Like the girls, Sousuke is struggling to speak up and be himself. It’s not until Bach calls Tchaiko and starts scolding her and Bąda for skipping work that Sousuke finally comes out to defend his idols. His “courage to confess” triggers an epiphany for Liszt and she activates her Muzik Powers, encouraging her companions—Sousuke included—to literally burst out of their cocoons and speak honestly to Bach.
“The girls’ night out is love,” Liszt says. “Love someone and love yourself. That’s why we speak the truth.” Through communication and honesty, they all grow as individuals and in their relationships with each other.
Throughout the episode, the girls’ day out gradually expands to include all kinds of people—not just cisgender women like Kanae and Bąda, but the trans-coded Liszt and Tchaiko (who are both trans-coded in different ways), and eventually even a cisgender boy. In the episode’s closing moments, Liszt’s realizes that “girl” isn’t about gender: it’s a state of mind and a shared experience. Be a part of that, and you’re a part of a girls’ day out.

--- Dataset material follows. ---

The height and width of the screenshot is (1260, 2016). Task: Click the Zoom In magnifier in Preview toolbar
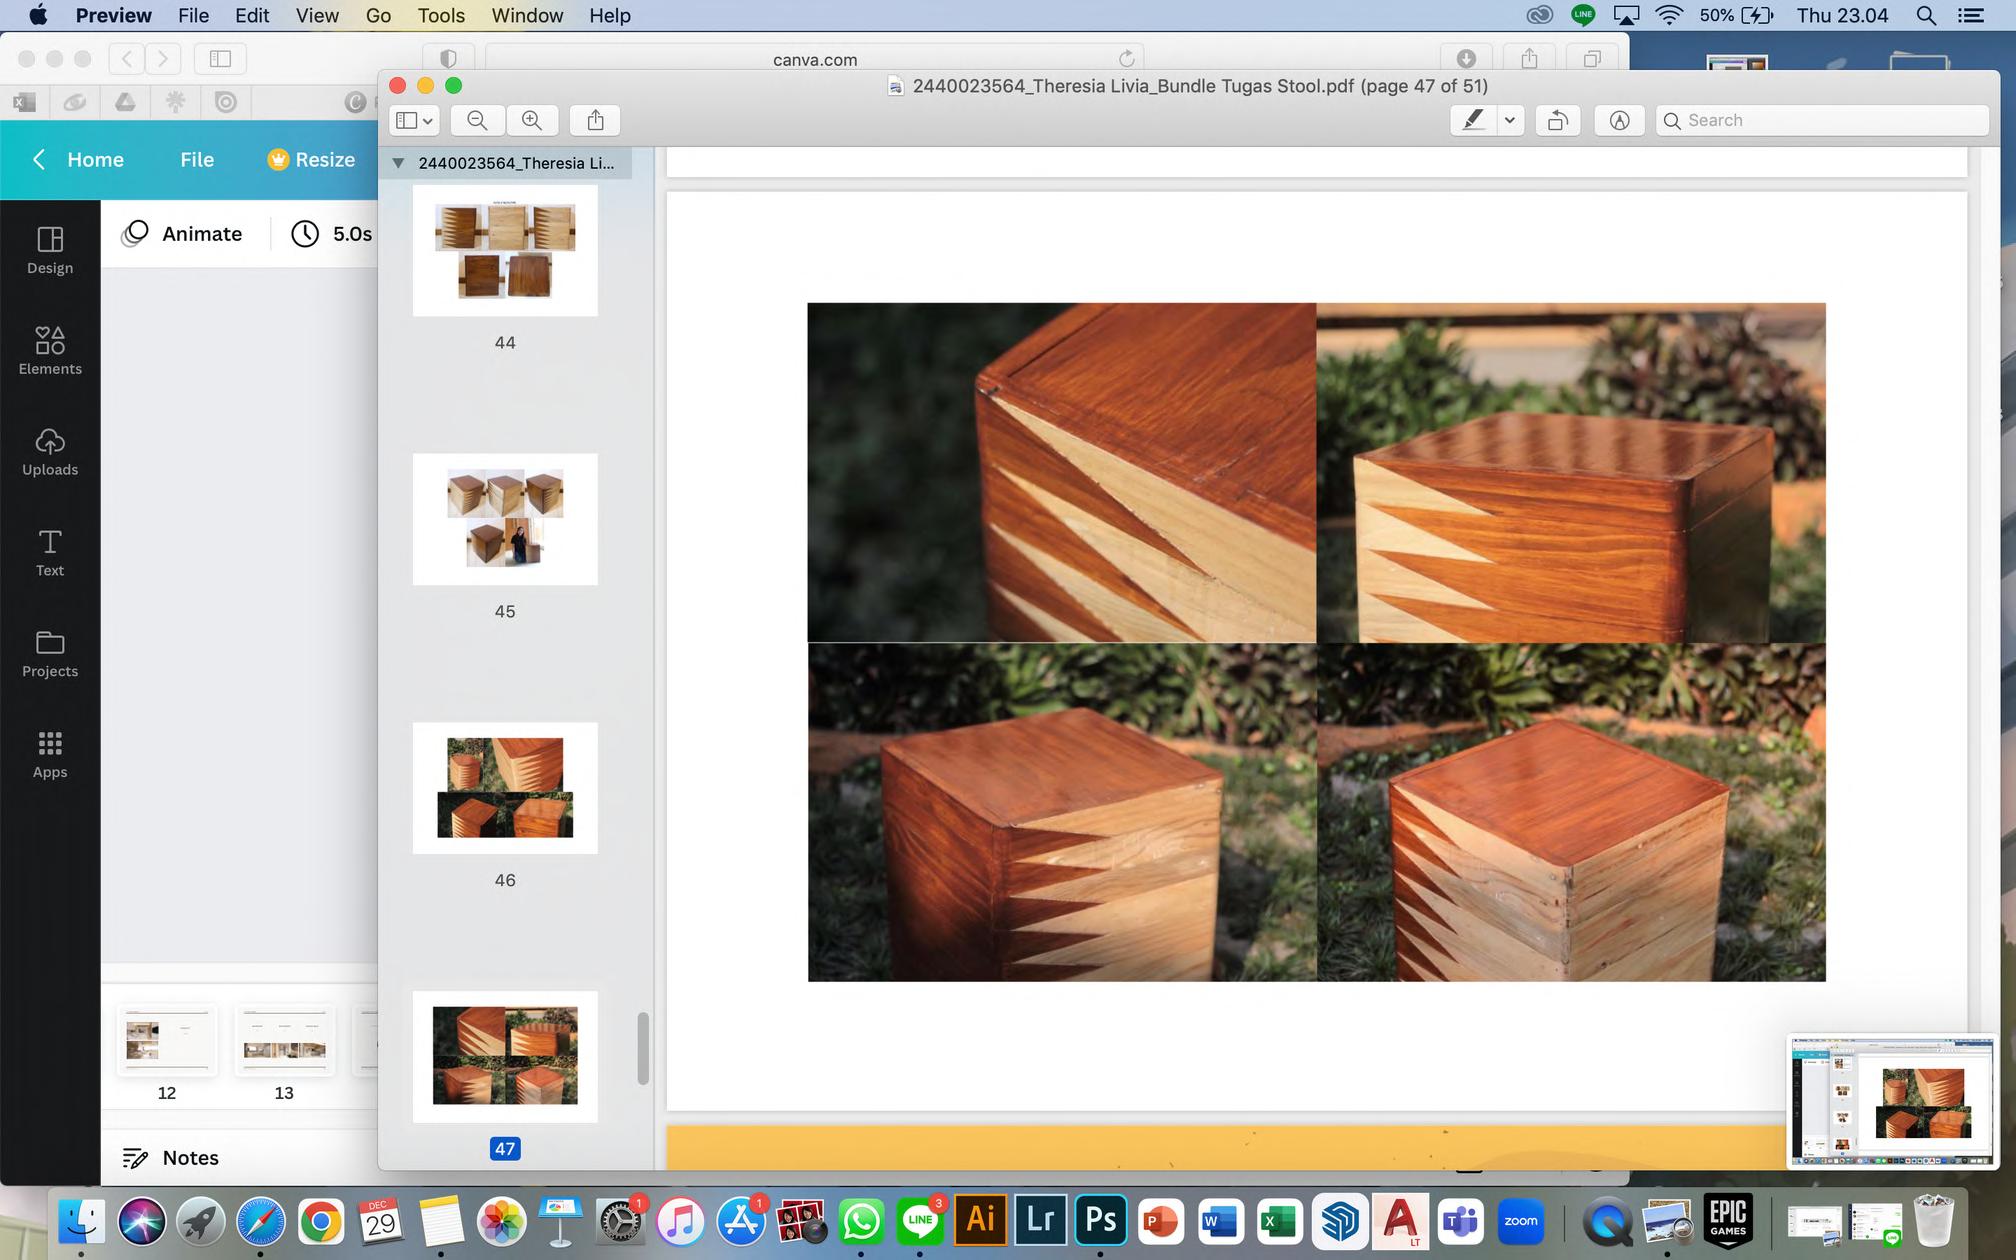pyautogui.click(x=532, y=120)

While a few standout series in 2016 directly challenge traditional ideas about masculinity (such as Showa Genroku Rakugo Shinju and Yuri!!! on ICE), there weren’t as many willing to push as hard on traditional ideas of femininity. And, with the exception of the delightful Tanaka-kun is Always Listless, the year was pretty sparse on progressive comedy, too, so this “Girls’ Day Out” proved a welcome surprise at the end of the year.
While I doubt ClassicaLoid intentionally set out to smash the gender binary, it’s diverse cast and optimistic storytelling style led the writers to a joyfully inclusive little episode that also managed to be entertaining as heck. Long live the girls’ days out, and long live the many diverse people who take part in them.